When receiving the current position data from the vehicle position detecting unit 90, the map matching unit 120 performs a matching process of matching the vehicle position shown by the current position data with the map shown by the flags which are created in order to implement the HOV map matching function and which are read from the map data storage unit 12. Through this matching process, the vehicle position mark is formed on the map. Data showing the vehicle position mark acquired through this matching process are sent to the map display unit 110 and the route guidance unit 140.
A display of a current position screen is then produced (step ST12). More specifically, the map display unit 110 reads map data about an area surrounding the position shown by the current position data sent thereto from the vehicle position detecting unit 90 from the map data storage unit 12, creates drawing data for displaying the map on the screen of the monitor 2 on the basis of this read map data and the data showing the vehicle position mark sent thereto from the map matching unit 120, and sends the drawing data to the output unit 18.
Furthermore, the route guidance unit 140 creates drawing data for displaying the vehicle position mark on the screen of the monitor 2 on the basis of the data showing the vehicle position mark sent thereto from the map matching unit 120, and sends the drawing data to the output unit 18. The output unit 18 creates an image signal on the basis of the drawing data received from the map display unit 110 and the drawing data received from the route guidance unit 140, and sends the image signal to the monitor 2. The monitor 2 displays, as the current position screen, the map on which the vehicle position mark is superimposed, the map's center corresponding to the current position of the vehicle, on the basis of the image signal sent thereto from the output unit 18.
A setting of a destination is then performed (step ST13). More specifically, when the user performs an operation of commanding the navigation device to set a destination by using the remote control 3, the navigation device displays a destination setting screen as shown in FIG. 3 on the monitor 2. In this destination setting screen, a portion enclosed by a rectangle is a button, and the user is enabled to push down a desired button by using the remote control 3 to make the navigation device carryout a function allocated to the desired button. The same goes for each screen which will be explained hereafter.
The user sets a destination and a waypoint on the map currently displayed on the monitor 2 by using the remote control 3 to select address search, facility search, or telephone number search. In this case, the user can set a plurality of waypoints.

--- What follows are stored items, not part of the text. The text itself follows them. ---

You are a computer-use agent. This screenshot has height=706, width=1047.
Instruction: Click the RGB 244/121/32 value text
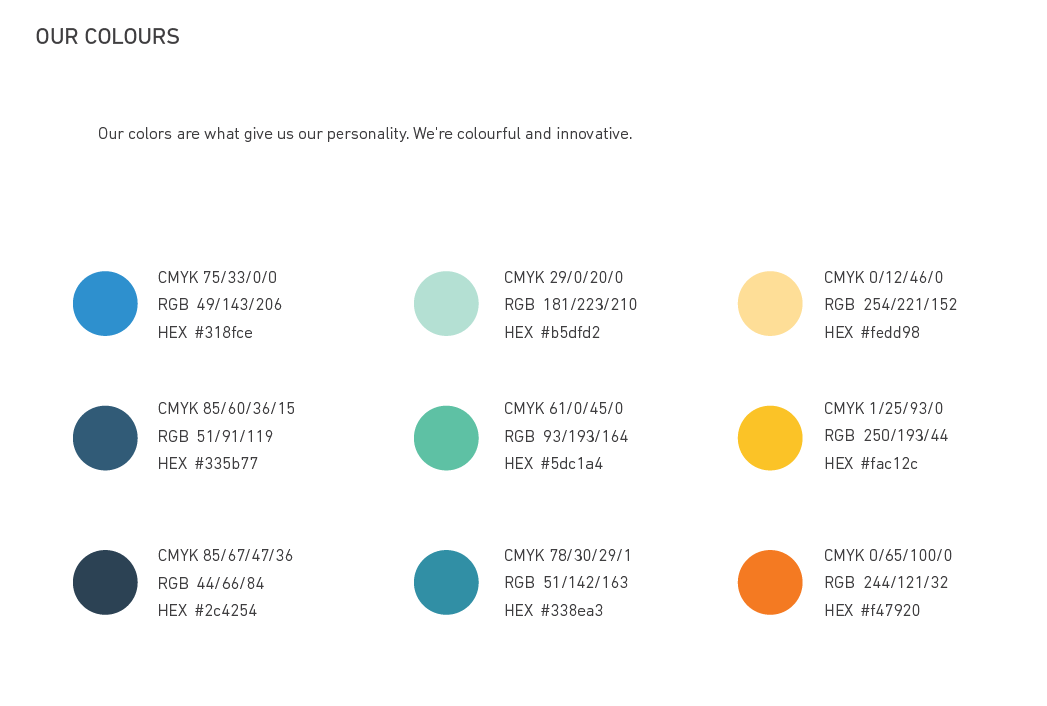886,583
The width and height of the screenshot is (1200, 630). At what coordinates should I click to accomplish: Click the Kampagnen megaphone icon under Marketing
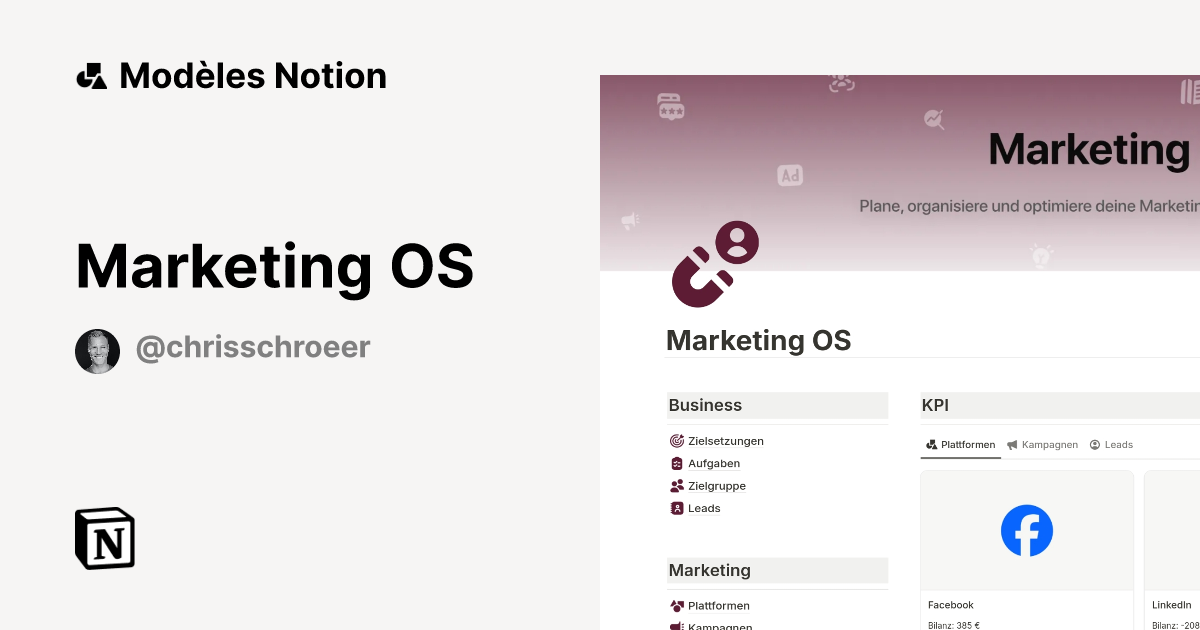point(678,626)
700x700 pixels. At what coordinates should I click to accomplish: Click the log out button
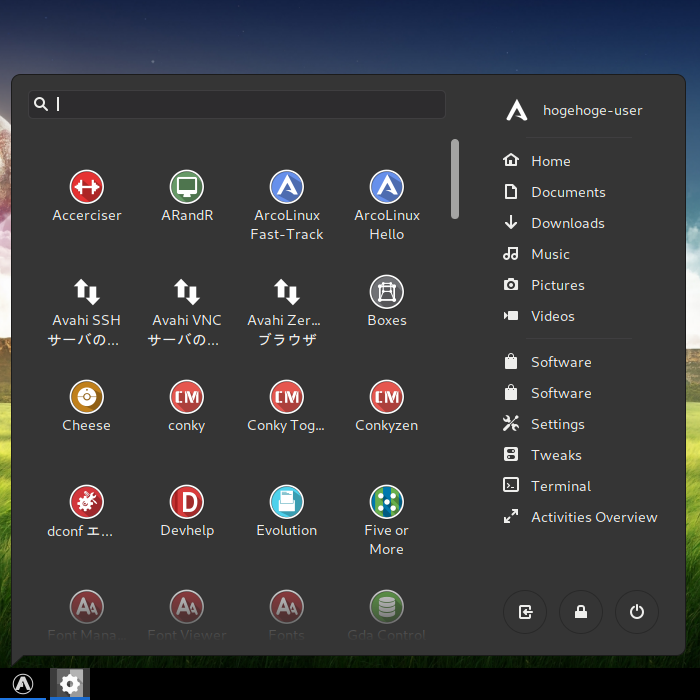click(x=525, y=612)
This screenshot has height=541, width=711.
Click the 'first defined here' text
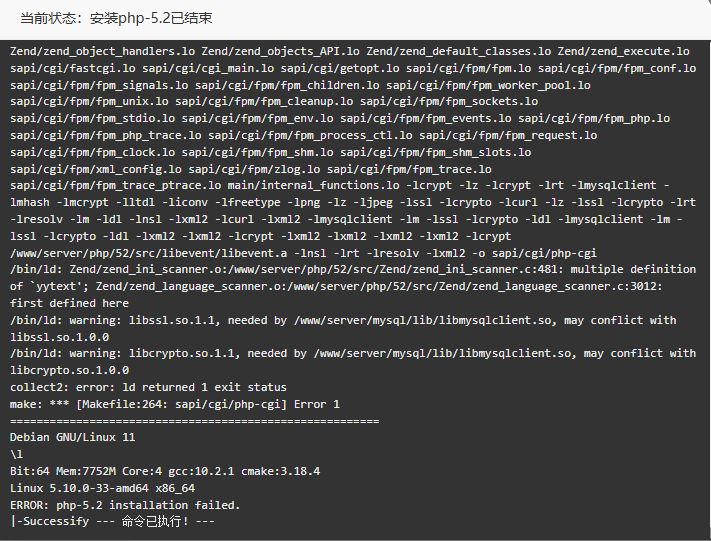click(69, 303)
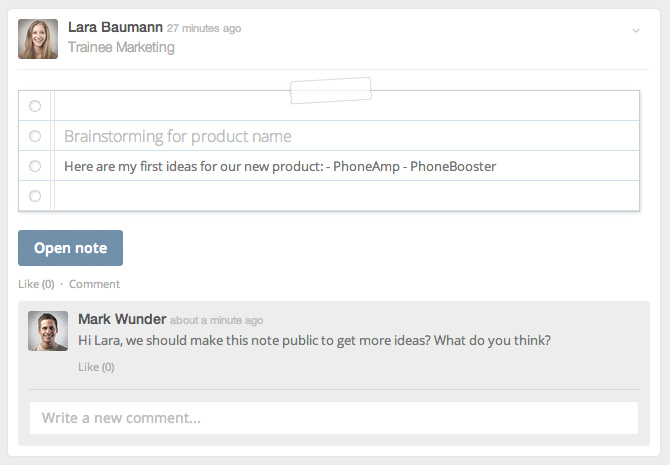Image resolution: width=670 pixels, height=465 pixels.
Task: Open Mark Wunder's profile name link
Action: coord(121,320)
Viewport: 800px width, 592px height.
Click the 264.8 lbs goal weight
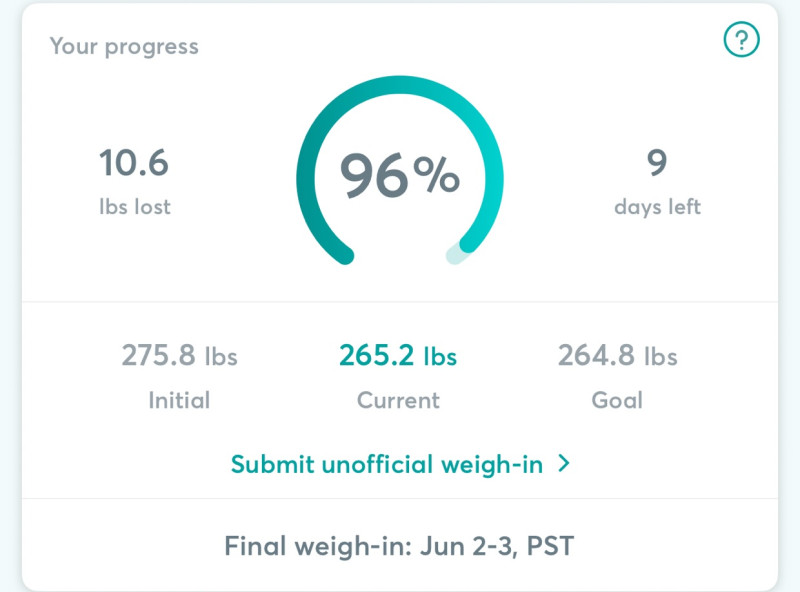pyautogui.click(x=618, y=355)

Data showing the destination and the waypoints which are set by using the remote control 3 are sent to the route searching unit 130 via the input unit 17 and the HMI unit 100 of the navigation unit 1.
A setting of search conditions is then performed (step ST14). More specifically, when a setting of a destination in step ST13 is completed, the navigation device displays a search condition setting screen as shown in FIG. 4 on the monitor 2. The user then sets conditions for route search which are displayed on the monitor 2 by using the remote control 3. Concretely, the user sets a higher-priority search condition by pushing one of a button showing “fastest route”, a button showing “shortest route”, and a button showing “easy route”, the buttons showing higher-priority conditions respectively. The user also sets whether the navigation device can use each of the following items: a highway, a toll road, a ferry ship, an avoidance route area, and a time-limited road by pushing down a “use” button or a “non-use” button.
A “map” button in the search condition setting screen shown in FIG. 4 is used in order to return the screen of the monitor 2 to the current position screen, an “enter” button is used in order to make the settings permanent, an “initial setting” button is used in order to return the search conditions to initial ones, and a “return” button is used in order to return the screen of the monitor to the previous screen. When the “enter” button in this search condition setting screen is pushed down, data showing the set search conditions are sent to the route searching unit 130 via the input unit 17 and the HMI unit 100 of the navigation unit 1.
A route search process is then carried out (step ST15). More specifically, the route searching unit 130 searches for a route leading from the current position shown by the current position data received from the vehicle position detecting unit 90, via the waypoints set in step ST13, to the destination according to the search conditions set in step ST14 and on the basis of the flags which are created to implement the map matching function and are read from the map data storage unit 12. Route data showing the route which has been searched for by this route searching unit are sent to the route guidance unit 140.
A route guidance process is then carried out (step ST16). More specifically, the route guidance unit 140 creates both drawing data for displaying a route guidance view on the screen of the monitor 2 and audio data for outputting a route guidance message via voice on the basis of the current position data sent thereto from the vehicle position detecting unit 90, the data showing the vehicle position mark sent thereto from the map matching unit 120, the route data sent thereto from the route searching unit 130 and the flags which are created to implement the map matching function and are read from the map data storage unit 12, and sends the drawing data and the audio data to the output unit 18.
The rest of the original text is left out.